All in all, maybe Martin Luther had the best advice, when asked what he would do if he knew the world would end tomorrow, Luther supposedly said he would plant an apple tree. We do not have to worry about the end of the world for we are forever held in the arms of God.
- The text speaks of a lot of scary events. What is most personally scary for you; what do you most fear? How does your faith speak–or sometimes not speak–to that fear?
- If you knew the world would end tomorrow how would you spend the last day?
- Why do you think many persons seem so obsessed with figuring out a timeline for the end of the world?

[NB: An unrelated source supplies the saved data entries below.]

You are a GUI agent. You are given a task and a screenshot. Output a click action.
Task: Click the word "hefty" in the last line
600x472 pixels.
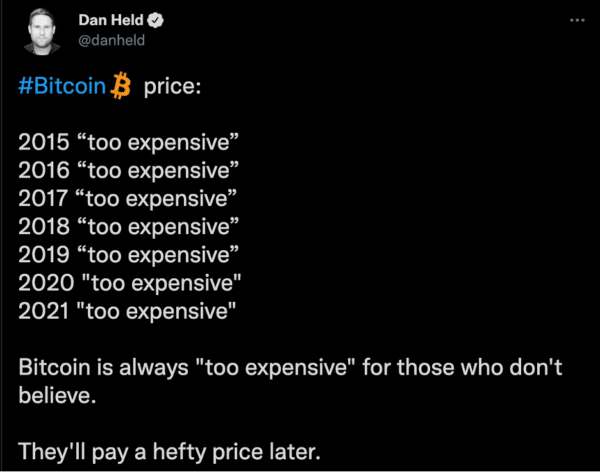click(179, 452)

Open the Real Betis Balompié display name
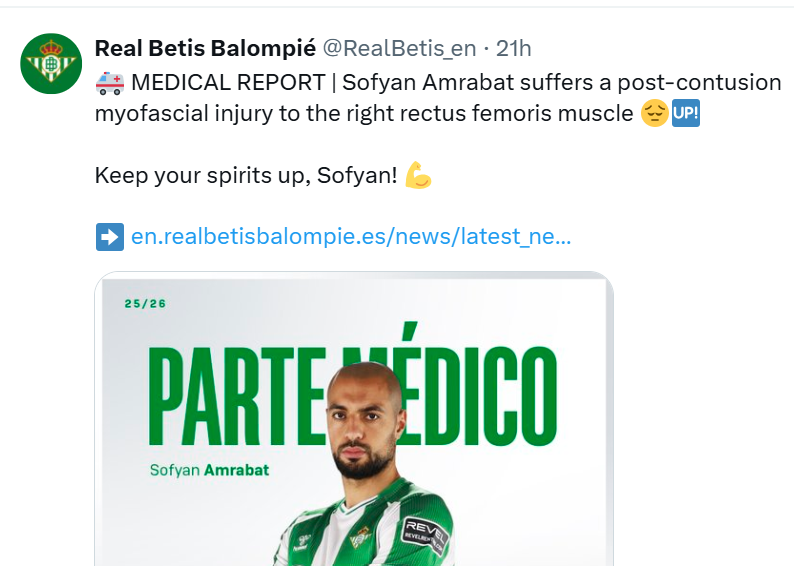[x=205, y=48]
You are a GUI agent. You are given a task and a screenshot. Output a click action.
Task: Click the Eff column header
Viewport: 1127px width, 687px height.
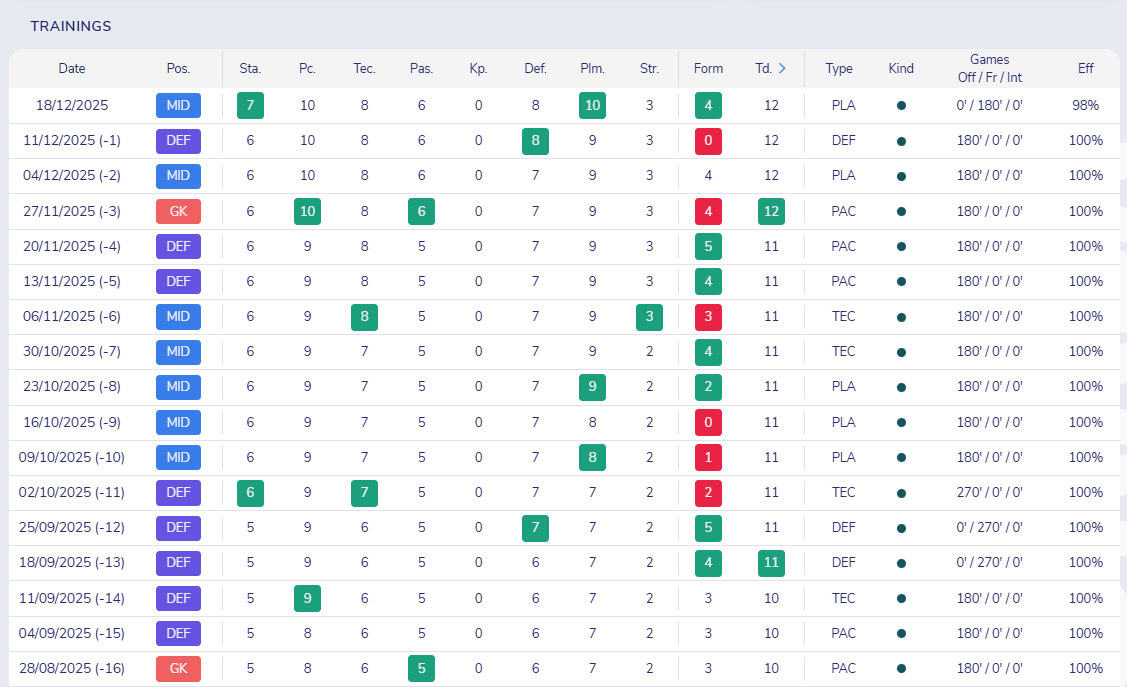pos(1085,68)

The people in the Caribbean and all along the east coast are recovering from the damage of Hurricane Sandy. They are not being persecuted but they sure could use some hope and comfort. Why not pick a synod or two and send the Bishop of the synod a card or a letter of encouragement which the Bishop could share with the people of the synod? Let them know that you are thinking of them, praying for them and standing with them in their time of need. Can you imagine how their spirits could be lifted by cards and letters from youth groups and individuals around the country? Here is a link where you can find the names of the Bishop and the address of the Synod office. http://www.elca.org/Who-We-Are/Our-Three-Expressions/Churchwide-Organization/Synodical-Relations/Regions.aspx Just click on a region on the east coast and then you will see links to the synods in that region. Do not forget the Caribbean Synod for they suffered at the hands of Sandy too. It may not be an apocalyptic writing that you send but it still can bring hope!
Editor’s note: I was serving as Lutheran campus pastor at Virginia Tech when the shootings occurred on that campus. We received a number of bookmarks from a synodical youth event in New England which expressed care and support during that crisis. It meant a lot. This week’s writer is dead on in his suggestion!
Loving God, you created the universe and all that is in it and yet you call us by name and hold us in the palm of your hand. Strengthen all those who are suffering or facing persecution. Give them hope through your Word and through us, their fellow pilgrims on the journey of faith. We pray also for those of us who are wondering if things will ever work out for the good, if the good will ever overcome evil. Speak a word of peace and hope to us and remind us that we can never be separated from your love in Christ Jesus our Lord. Amen.